* [Instruções da tarefa]: Reproduza, sem alterar nada, o conto abaixo sobre o começo de um namoro em Ouro Preto.

* [Trecho do conto]:
============================================================

Poderia ter dado outro título a este conto, visto que ele não aconteceu em setembro, mas um pouco antes de a primavera bater às nossas portas. Os dias já estavam lindos, o frio, pouco frio que esfriara poucos dias do inverno daquele ano já estava em seus estertores.
Quando setembro vier, dizia um filme já antigo. E ele veio e propiciou o início de um amor que já dura 43 anos. Foi em setembro de 1972 que Bel e eu começamos a namorar, numa viagem a Ouro Preto, aquela mágica cidade, cheia de mistérios, causos nunca revelados, conspirações, traições e poesia, muita poesia. Cenário que Cecília Meireles tão bem descreveu em seu “Romanceiro da Inconfidência”:
“Eis a estrada, eis a ponte, eis a montanha sobre a qual se recorta a igreja branca”.
E foi ali, passando um dia cheio de sol, que nosso amor nas-ceu. Três meses depois, o noivado, na festa de Natal. E a mãe dela, preocupada:
- “Filha, que pressa é essa? O que você andou fazendo?”
- “Não fiz nada, mãe. Não estou grávida, se é isso que você está pensando. Sou virgem e vou casar virgem!”
Realmente, ela quis e casou virgem. De nada adiantaram as minhas tentativas para fazê-la mudar de ideia... na hora H ela escapulia e me deixava – literalmente – na mão.

============================================================

* [Dados exibidos]:
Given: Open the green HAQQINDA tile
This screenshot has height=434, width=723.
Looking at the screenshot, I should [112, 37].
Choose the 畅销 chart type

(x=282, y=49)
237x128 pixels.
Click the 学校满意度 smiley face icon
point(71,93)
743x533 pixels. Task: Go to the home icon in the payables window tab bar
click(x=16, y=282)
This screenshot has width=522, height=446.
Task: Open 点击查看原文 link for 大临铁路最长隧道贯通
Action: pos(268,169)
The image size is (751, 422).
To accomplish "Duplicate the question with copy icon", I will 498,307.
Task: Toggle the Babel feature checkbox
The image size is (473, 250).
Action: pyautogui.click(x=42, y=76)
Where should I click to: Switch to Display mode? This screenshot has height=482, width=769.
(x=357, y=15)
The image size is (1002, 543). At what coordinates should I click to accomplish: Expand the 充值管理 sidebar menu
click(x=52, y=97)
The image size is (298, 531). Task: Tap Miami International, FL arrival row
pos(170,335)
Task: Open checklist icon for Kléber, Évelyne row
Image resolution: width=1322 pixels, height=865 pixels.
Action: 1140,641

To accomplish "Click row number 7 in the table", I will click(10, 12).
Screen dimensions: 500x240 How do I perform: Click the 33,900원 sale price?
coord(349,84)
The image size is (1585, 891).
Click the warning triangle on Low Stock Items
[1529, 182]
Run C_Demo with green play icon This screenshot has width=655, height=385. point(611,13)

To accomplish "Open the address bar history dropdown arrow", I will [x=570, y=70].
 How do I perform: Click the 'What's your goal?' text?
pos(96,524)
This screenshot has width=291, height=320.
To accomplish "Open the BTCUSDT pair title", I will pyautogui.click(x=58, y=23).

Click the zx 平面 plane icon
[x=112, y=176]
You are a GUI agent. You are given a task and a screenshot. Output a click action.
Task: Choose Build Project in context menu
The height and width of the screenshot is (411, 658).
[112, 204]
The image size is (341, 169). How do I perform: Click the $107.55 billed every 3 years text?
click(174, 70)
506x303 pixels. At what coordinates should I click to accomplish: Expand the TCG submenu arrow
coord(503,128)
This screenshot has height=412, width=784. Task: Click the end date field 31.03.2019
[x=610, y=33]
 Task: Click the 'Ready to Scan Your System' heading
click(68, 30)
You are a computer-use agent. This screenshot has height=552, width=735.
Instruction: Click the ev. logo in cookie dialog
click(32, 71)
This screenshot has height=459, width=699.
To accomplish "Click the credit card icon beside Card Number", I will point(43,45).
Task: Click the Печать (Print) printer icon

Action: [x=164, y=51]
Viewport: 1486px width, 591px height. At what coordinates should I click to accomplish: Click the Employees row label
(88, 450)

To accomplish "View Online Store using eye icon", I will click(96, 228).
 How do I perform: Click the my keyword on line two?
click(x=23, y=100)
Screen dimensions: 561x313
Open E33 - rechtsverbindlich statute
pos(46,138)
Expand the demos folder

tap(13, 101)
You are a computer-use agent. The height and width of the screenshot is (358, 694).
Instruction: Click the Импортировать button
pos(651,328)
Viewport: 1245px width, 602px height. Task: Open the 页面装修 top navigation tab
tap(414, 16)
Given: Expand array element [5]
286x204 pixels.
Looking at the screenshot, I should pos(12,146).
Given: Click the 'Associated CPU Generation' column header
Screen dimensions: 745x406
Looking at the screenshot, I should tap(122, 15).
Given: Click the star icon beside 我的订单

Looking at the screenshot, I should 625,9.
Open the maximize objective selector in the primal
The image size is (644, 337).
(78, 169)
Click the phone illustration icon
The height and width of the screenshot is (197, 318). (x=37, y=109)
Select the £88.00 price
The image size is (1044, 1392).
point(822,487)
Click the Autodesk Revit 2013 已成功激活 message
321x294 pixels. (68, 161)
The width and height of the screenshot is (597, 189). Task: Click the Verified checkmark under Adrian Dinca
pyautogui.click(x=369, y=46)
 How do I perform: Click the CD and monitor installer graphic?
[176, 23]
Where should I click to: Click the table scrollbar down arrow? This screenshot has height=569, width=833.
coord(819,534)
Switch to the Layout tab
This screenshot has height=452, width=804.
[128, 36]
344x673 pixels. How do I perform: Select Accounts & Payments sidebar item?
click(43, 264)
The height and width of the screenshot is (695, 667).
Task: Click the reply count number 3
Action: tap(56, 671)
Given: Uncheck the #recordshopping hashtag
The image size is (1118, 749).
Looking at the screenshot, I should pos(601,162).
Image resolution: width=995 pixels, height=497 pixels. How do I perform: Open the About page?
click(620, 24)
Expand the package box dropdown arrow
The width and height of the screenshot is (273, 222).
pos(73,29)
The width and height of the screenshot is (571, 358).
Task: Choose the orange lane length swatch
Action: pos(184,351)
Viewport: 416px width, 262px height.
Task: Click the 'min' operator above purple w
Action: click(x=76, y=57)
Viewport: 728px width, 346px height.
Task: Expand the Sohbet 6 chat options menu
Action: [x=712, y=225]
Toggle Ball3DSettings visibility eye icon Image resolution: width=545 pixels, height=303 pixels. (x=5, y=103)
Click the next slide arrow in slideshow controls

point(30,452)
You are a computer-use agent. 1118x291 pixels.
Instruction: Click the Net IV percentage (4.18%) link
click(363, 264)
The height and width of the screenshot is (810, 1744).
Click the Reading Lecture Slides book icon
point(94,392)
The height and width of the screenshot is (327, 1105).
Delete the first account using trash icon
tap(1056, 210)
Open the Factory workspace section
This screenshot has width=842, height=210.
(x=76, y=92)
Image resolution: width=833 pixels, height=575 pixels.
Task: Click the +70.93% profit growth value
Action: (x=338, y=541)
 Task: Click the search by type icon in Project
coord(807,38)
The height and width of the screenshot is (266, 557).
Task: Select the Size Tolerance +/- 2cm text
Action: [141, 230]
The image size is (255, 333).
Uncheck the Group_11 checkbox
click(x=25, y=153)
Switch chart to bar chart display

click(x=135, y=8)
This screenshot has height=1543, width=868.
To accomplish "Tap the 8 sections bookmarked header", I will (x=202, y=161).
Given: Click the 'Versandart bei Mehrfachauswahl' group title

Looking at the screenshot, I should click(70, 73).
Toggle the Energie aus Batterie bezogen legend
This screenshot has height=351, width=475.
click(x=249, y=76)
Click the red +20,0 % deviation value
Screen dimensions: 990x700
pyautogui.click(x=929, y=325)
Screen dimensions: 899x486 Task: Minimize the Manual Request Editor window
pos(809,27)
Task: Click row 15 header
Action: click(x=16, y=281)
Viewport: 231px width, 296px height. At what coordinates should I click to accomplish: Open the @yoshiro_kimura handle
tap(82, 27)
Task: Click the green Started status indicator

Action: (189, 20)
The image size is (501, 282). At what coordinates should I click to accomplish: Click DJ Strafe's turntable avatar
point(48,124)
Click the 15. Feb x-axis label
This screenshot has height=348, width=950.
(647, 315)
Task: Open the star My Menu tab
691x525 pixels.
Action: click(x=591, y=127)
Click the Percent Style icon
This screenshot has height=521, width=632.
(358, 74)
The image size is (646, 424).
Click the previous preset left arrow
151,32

============================================================

* [Resultado do exercício]:
Poderia ter dado outro título a este conto, visto que ele não aconteceu em setembro, mas um pouco antes de a primavera bater às nossas portas. Os dias já estavam lindos, o frio, pouco frio que esfriara poucos dias do inverno daquele ano já estava em seus estertores.
Quando setembro vier, dizia um filme já antigo. E ele veio e propiciou o início de um amor que já dura 43 anos. Foi em setembro de 1972 que Bel e eu começamos a namorar, numa viagem a Ouro Preto, aquela mágica cidade, cheia de mistérios, causos nunca revelados, conspirações, traições e poesia, muita poesia. Cenário que Cecília Meireles tão bem descreveu em seu “Romanceiro da Inconfidência”:
“Eis a estrada, eis a ponte, eis a montanha sobre a qual se recorta a igreja branca”.
E foi ali, passando um dia cheio de sol, que nosso amor nas-ceu. Três meses depois, o noivado, na festa de Natal. E a mãe dela, preocupada:
- “Filha, que pressa é essa? O que você andou fazendo?”
- “Não fiz nada, mãe. Não estou grávida, se é isso que você está pensando. Sou virgem e vou casar virgem!”
Realmente, ela quis e casou virgem. De nada adiantaram as minhas tentativas para fazê-la mudar de ideia... na hora H ela escapulia e me deixava – literalmente – na mão.